Notebook-based data exploration / analysis activities where students are provided with a real or realistic dataset to analyse make motivating and exciting exercises that can help them develop their data science skills. More generally, such activities are also an opportunity to develop more broadly their scientific investigation skills. We look at how you can support students in acquiring these skills.
#1 Developing data science skills
Experiencing (part of) the research process can be valuable, but for this experience to lead to actual learning, research on education shows that students have to be guided (Furtak et al., 2012; Kirschner et al., 2006). Indeed, one of the challenges for students is to learn from going through a process which is very much exploratory in nature. We share with you two tips to help students to acquire the critical methodological skills involved
A simple and scalable option is to structure your notebooks so that the steps in the investigation process are explicit, in the form of a template for students to complete or to reproduce when they perform their investigation. For instance, a template can make explicit the data cleaning step and provide some guidance as to how to clean data before analysis.
If they blindly follow the steps in the template you provide, students might not realize that the goal is for them to learn about the data analysis process. This is why we advise you to include reflection questions at the end of your notebook to lead students to identify and memorize the methodological steps they have followed during their investigation. Such questions can be as simple as: “list for yourself the different steps involved in analysing a dataset like the one we have used in this notebook”.
#2 Designing scientific investigations
Notebook-based data analysis activities are an opportunity for students to learn more broadly about the whole scientific investigation process. Factors such as where the data comes from, how it has been collected, how the experiment has been designed, which hypotheses were made, all influence what can be extracted from the data and how the data can be used to answer questions.
There are different ways to make students aware of these issues in notebook-based data analysis activities, for instance by including information and questions that make the links between the data analysis phase and the wider investigation process. If students can be involved in designing an experiment from scratch and carry it out to answer a scientific question, that is even better!

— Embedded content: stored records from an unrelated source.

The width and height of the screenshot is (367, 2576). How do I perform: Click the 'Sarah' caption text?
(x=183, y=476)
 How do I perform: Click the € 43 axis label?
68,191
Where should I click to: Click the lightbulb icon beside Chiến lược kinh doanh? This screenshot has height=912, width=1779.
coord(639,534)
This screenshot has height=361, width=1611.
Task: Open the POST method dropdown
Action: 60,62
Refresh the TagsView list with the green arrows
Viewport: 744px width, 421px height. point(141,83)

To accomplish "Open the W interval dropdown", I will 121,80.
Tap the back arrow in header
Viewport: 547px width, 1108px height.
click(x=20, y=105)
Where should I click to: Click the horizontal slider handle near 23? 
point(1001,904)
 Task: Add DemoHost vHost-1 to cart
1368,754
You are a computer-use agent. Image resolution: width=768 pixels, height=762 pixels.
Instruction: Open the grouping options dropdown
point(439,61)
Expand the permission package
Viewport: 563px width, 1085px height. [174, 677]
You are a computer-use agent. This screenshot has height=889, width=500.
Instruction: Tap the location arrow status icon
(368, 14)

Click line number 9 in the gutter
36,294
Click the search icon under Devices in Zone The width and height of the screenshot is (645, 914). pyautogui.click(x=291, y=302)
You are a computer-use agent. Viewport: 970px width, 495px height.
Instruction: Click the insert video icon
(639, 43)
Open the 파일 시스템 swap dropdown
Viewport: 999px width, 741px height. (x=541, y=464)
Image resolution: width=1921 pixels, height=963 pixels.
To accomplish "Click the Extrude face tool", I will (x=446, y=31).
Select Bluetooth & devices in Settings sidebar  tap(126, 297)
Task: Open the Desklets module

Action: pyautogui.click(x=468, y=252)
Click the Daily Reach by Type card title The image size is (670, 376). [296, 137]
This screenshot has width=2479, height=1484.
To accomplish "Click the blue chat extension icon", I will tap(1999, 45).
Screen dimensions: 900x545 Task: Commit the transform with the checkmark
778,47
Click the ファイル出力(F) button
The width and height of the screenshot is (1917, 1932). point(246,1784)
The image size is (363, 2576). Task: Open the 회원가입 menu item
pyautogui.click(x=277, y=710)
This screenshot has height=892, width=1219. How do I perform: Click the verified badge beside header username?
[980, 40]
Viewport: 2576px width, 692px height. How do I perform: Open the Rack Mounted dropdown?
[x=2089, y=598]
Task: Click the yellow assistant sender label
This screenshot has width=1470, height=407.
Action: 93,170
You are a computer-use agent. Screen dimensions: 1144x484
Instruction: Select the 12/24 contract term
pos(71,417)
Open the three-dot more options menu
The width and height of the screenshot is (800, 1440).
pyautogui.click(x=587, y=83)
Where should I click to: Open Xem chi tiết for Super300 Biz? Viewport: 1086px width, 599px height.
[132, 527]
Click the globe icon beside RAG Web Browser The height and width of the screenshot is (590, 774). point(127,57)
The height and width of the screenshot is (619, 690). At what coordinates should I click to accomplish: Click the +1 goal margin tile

#3 Writing and discussing conclusions
One particular step in the scientific investigation process that is often underinvested by students – and which happens to involve some of the most important skills we want them to develop – is that of the formulation and discussion of conclusions based on data. Thanks to their narrative component, notebooks support conclusion writing in the same document where data is analysed. Therefore one step you can take for students to develop conclusion drawing skills is to include in your notebook activities that ask students to write conclusions based on the evidence they have analysed. Here are two tips to make such activities effective.
You will probably find out that students often struggle to put their results into words and to assess these results critically. Undeniably, evidence interpretation and critical thinking are skills that are challenging to acquire. In terms of support, including questions into your notebook to guide students through the conclusion writing process can be very helpful for students. Such questions can be for instance: “what piece of evidence allows you to draw your conclusion?”, “what was the hypothesis tested in the experiment and does the evidence support it?”, “what are the potential limits / biases involved in this experiment?”, “what counter-arguments could someone oppose to your interpretation of the evidence?”.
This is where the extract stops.